Pennsylvania legislator justified high betting taxes
Reading Time: 2 minutes


Rep. Robert Matzie,  the Pennsylvania legislator who played a big role in drafting the sports betting legislation of the state, said the number of sports betting applicants and their eagerness to start business justify the high taxes imposed in the legislation.

As per the state’s legislation, the betting companies will have to part with 36 per cent of their earnings as tax. Still, the Pennsylvania Gaming Control Board (PGCB) received sports betting license applications from Hollywood Casino and Parx , committing the $10 million fee.

As far as state is concerned that’s enough to prove that the exorbitant 36 per cent sports betting tax rate is not too high for the market to bear.

Matzieis understandably jubilant: “Since the dominoes have begun to fall with the two filings, I think it’s inevitable the rest will also,”

Matzie was the sponsor of the original legislation that led to state-regulated sports betting in Pennsylvania.

Voters have something to thank him for, but the sports betting companies may not be quite so enthusiastic.

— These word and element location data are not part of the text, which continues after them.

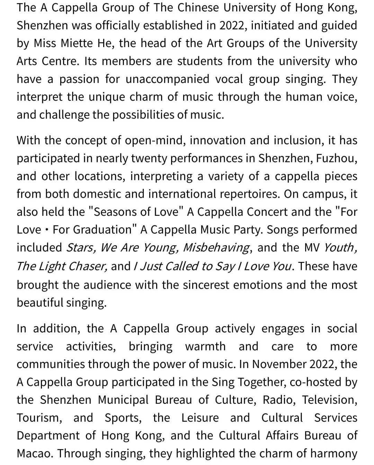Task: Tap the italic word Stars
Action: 80,248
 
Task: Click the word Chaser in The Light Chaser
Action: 88,266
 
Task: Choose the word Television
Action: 329,400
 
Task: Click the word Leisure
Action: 200,418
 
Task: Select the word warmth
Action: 205,346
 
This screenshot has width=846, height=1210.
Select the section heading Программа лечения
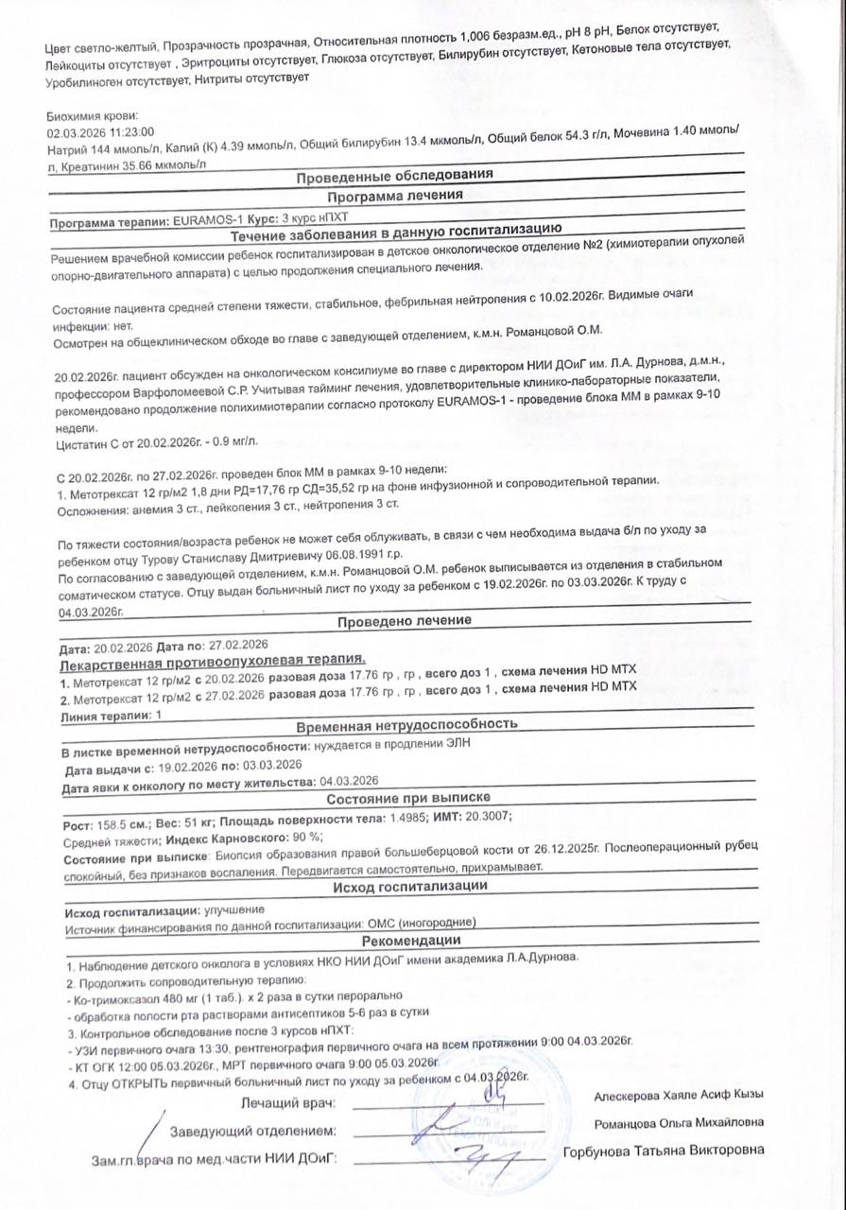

They will be hoping that over time, PA lawmakers will revisit the tax issue and bring taxes into line with those in Nevada (6.75 per cent) or New Jersey (8 per cent in casinos and racetracks, 12 per cent for online sports betting).

Matzie isn’t offering any support for their position: “I thought all along it was a non-starter to open anything up [in terms of the tax rate], and I think this pretty much puts the nail in the coffin.”

Matzie originally had the sports betting tax rate at 18 per cent, the same as the table games rate. After further examination, the rate was simply doubled because sports betting was considered to be more similar to slots, which are taxed at 54 per cent.

Matzie should not be too quick to gloat over casinos paying the high tax rate. The enthusiasm of casinos to apply for sports betting licenses doesn’t mean that the high taxes are workable for them.

If the experience of regulated sports betting in Europe is a guide, then the short-term future does not look good.

After five years of regulated sports betting in France, only three sports betting operators had managed to make a profit in any quarter. France has taxes that are roughly at the same level as Pennsylvania.

Players also react to high taxes.

In France, around 40 per cent of sports bettors ignore the nationally regulated sites to play at unregulated sites which offer better odds. In Portugal, which has taxes set at 16 per cent of sports betting handle, the figure is even worse.

A report from Copenhagen Economics states that only 52 per cent of online gambling in Portugal takes place at nationally regulated sites.

In the UK and Denmark which have 15 per cent and 20 per cent tax rates respectively, only a few per cent of players play at unlicensed sites.

The knock on effect is significant. Copenhagen Economics found that state tax revenues start to reduce when taxes get over 20 per cent.

The 36 per cent rate in Pennsylvania may look good to lawmakers, but state budget accountants would not be as impressed.